**Exercise data**
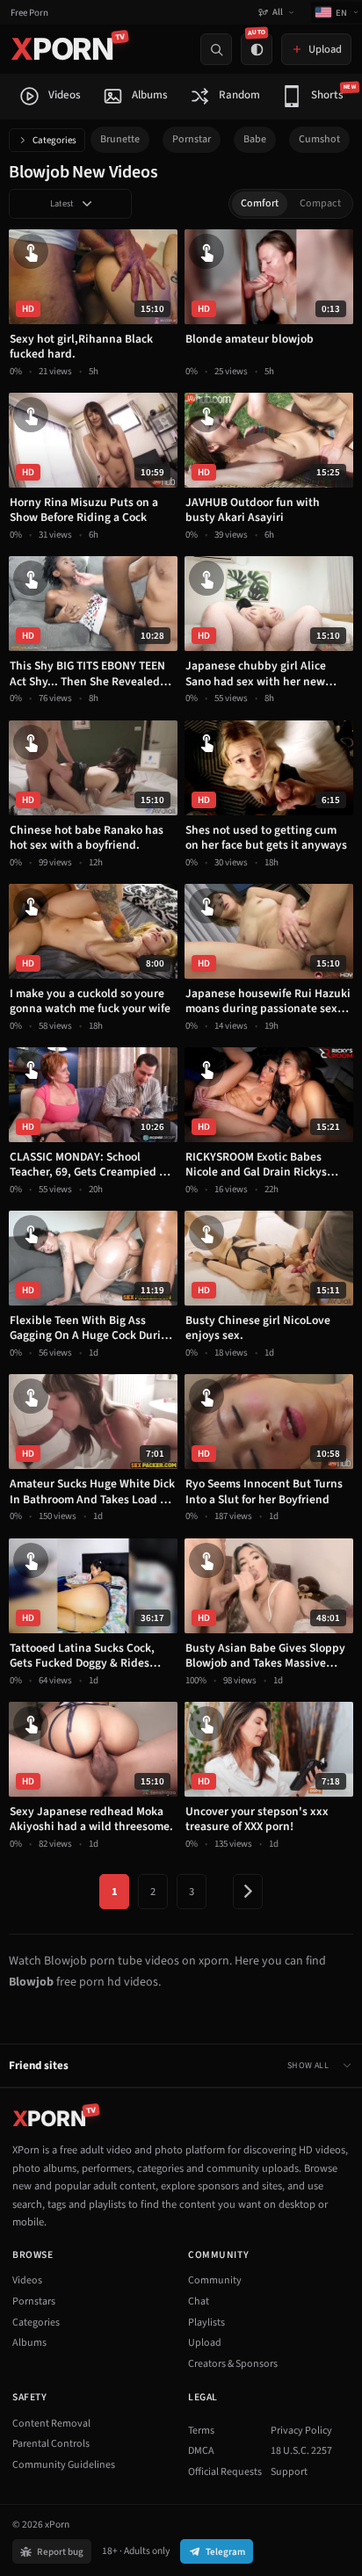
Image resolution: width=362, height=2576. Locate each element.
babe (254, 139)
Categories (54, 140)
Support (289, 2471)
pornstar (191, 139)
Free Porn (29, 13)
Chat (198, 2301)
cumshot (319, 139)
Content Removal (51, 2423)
==
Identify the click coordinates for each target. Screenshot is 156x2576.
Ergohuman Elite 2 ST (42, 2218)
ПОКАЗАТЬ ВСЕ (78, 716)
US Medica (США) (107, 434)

**Problem to solve**
What lines in the data above carry "each"? Return them all.

**Response box**
Image resolution: width=362, height=2576. Locate each element.
Identify the click coordinates for each target. Screenshot is 156x2576.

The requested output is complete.